WHAT THE TASK ASKS: Write the next part of the curl connection-check patch, starting right after its final line.

0002-curl-7.64.0-nm-fd-leak.patch

@@ -1,162 +0,0 @@
-From 377101f138873bfa481785cb7d04c326006f0b5d Mon Sep 17 00:00:00 2001
-From: Daniel Stenberg <daniel@haxx.se>
-Date: Mon, 11 Feb 2019 07:56:00 +0100
-Subject: [PATCH 1/3] connection_check: set ->data to the transfer doing the
- check
-
-The http2 code for connection checking needs a transfer to use. Make
-sure a working one is set before handler->connection_check() is called.
-
-Reported-by: jnbr on github
-Fixes #3541
-Closes #3547
-
-Upstream-commit: 38d8e1bd4ed1ae52930ae466ecbac78e888b142f
-Signed-off-by: Kamil Dudka <kdudka@redhat.com>
----
- lib/url.c | 1 +
- 1 file changed, 1 insertion(+)
-
-diff --git a/lib/url.c b/lib/url.c
-index d5a9820..229c655 100644
---- a/lib/url.c
-+++ b/lib/url.c
-@@ -965,6 +965,7 @@ static bool extract_if_dead(struct connectdata *conn,
-       /* The protocol has a special method for checking the state of the
-          connection. Use it to check if the connection is dead. */
-       unsigned int state;
-+      conn->data = data; /* use this transfer for now */
-       state = conn->handler->connection_check(conn, CONNCHECK_ISDEAD);
-       dead = (state & CONNRESULT_DEAD);
-     }
--- 
-2.17.2
-
-
-From 287f5d70395b3833f8901a57b29a48b87d84a9fe Mon Sep 17 00:00:00 2001
-From: Jay Satiro <raysatiro@yahoo.com>
-Date: Mon, 11 Feb 2019 23:00:00 -0500
-Subject: [PATCH 2/3] connection_check: restore original conn->data after the
- check
-
-- Save the original conn->data before it's changed to the specified
-  data transfer for the connection check and then restore it afterwards.
-
-This is a follow-up to 38d8e1b 2019-02-11.
-
-History:
-
-It was discovered a month ago that before checking whether to extract a
-dead connection that that connection should be associated with a "live"
-transfer for the check (ie original conn->data ignored and set to the
-passed in data). A fix was landed in 54b201b which did that and also
-cleared conn->data after the check. The original conn->data was not
-restored, so presumably it was thought that a valid conn->data was no
-longer needed.
-
-Several days later it was discovered that a valid conn->data was needed
-after the check and follow-up fix was landed in bbae24c which partially
-reverted the original fix and attempted to limit the scope of when
-conn->data was changed to only when pruning dead connections. In that
-case conn->data was not cleared and the original conn->data not
-restored.

(Collected data)
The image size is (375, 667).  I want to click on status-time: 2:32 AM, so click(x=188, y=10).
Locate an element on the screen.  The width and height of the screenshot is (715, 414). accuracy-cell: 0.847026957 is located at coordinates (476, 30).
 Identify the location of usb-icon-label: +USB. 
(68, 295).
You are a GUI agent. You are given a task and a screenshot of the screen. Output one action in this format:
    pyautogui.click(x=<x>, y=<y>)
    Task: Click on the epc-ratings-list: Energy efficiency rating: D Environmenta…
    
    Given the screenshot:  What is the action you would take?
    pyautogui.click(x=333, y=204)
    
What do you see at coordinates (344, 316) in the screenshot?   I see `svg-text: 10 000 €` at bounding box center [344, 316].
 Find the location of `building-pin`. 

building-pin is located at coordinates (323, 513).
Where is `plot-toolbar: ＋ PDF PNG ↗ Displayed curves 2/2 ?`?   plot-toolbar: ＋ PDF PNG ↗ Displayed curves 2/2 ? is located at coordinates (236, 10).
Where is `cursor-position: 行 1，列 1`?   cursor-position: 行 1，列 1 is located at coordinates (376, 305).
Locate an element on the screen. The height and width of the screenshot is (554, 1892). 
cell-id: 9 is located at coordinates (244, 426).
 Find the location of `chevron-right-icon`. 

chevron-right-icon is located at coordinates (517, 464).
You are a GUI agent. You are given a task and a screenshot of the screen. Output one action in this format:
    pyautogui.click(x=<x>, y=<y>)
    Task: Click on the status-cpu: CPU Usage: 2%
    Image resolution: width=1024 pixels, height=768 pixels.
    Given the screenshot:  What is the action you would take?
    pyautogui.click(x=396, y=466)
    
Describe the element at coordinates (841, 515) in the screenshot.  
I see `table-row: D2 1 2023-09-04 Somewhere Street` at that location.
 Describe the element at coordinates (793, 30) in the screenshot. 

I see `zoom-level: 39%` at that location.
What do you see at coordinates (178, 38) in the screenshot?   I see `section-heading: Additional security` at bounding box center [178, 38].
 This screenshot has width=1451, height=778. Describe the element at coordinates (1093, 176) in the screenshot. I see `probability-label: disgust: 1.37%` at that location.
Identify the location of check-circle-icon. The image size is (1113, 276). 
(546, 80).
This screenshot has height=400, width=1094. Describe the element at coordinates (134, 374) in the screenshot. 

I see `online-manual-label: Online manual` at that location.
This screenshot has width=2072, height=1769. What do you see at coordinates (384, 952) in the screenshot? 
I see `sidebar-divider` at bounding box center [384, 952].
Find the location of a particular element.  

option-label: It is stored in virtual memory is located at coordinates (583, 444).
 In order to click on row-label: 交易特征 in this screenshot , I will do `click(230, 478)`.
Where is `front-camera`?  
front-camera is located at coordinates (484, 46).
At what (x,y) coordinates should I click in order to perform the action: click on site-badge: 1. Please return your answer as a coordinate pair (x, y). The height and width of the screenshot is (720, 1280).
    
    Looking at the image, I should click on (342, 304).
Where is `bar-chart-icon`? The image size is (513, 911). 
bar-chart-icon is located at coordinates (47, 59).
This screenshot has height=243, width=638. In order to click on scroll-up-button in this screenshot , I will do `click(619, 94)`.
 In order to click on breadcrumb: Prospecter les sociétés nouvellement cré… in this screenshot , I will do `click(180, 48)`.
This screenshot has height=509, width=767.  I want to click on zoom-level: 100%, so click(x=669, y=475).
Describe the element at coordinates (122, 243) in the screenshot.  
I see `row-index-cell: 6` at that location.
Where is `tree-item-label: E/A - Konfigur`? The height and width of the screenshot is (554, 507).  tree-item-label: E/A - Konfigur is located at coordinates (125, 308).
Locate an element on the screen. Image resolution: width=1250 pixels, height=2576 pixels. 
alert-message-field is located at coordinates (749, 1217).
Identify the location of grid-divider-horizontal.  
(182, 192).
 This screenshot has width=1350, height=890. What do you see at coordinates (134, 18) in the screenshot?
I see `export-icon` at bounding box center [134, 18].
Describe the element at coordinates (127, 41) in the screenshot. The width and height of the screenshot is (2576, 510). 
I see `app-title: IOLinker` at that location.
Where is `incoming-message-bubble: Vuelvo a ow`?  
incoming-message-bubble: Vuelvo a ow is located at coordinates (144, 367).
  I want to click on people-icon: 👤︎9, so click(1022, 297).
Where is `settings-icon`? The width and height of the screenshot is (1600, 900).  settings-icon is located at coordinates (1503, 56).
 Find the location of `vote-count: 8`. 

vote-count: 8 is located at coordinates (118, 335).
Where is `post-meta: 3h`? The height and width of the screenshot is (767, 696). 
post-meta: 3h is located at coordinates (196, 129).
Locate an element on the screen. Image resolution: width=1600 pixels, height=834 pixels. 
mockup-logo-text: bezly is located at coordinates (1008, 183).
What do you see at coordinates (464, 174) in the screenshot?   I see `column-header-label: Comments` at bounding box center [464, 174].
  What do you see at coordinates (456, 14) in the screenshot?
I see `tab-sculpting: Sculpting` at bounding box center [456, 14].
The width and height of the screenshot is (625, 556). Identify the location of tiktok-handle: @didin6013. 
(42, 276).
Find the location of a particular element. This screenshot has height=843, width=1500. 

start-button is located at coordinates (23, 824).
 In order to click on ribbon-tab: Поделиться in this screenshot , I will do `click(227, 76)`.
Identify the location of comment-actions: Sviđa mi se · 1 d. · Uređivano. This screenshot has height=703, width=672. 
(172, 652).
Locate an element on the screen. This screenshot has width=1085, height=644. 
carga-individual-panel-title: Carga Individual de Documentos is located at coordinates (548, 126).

EXERCISE ANSWER:
-
-A month later it was discovered that the original fix was somewhat
-correct; a "live" transfer is needed for the check in all cases
-because original conn->data could be null which could cause a bad deref
-at arbitrary points in the check. A fix was landed in 38d8e1b which
-expanded the scope to all cases. conn->data was not cleared and the
-original conn->data not restored.
-
-A day later it was discovered that not restoring the original conn->data
-may lead to busy loops in applications that use the event interface, and
-given this observation it's a pretty safe assumption that there is some
-code path that still needs the original conn->data. This commit is the
-follow-up fix for that, it restores the original conn->data after the
-connection check.
-
-Assisted-by: tholin@users.noreply.github.com
-Reported-by: tholin@users.noreply.github.com
-
-Fixes https://github.com/curl/curl/issues/3542
-Closes #3559
-
-Upstream-commit: 4015fae044ce52a639c9358e22a9e948f287c89f
-Signed-off-by: Kamil Dudka <kdudka@redhat.com>
----
- lib/url.c | 3 ++-
- 1 file changed, 2 insertions(+), 1 deletion(-)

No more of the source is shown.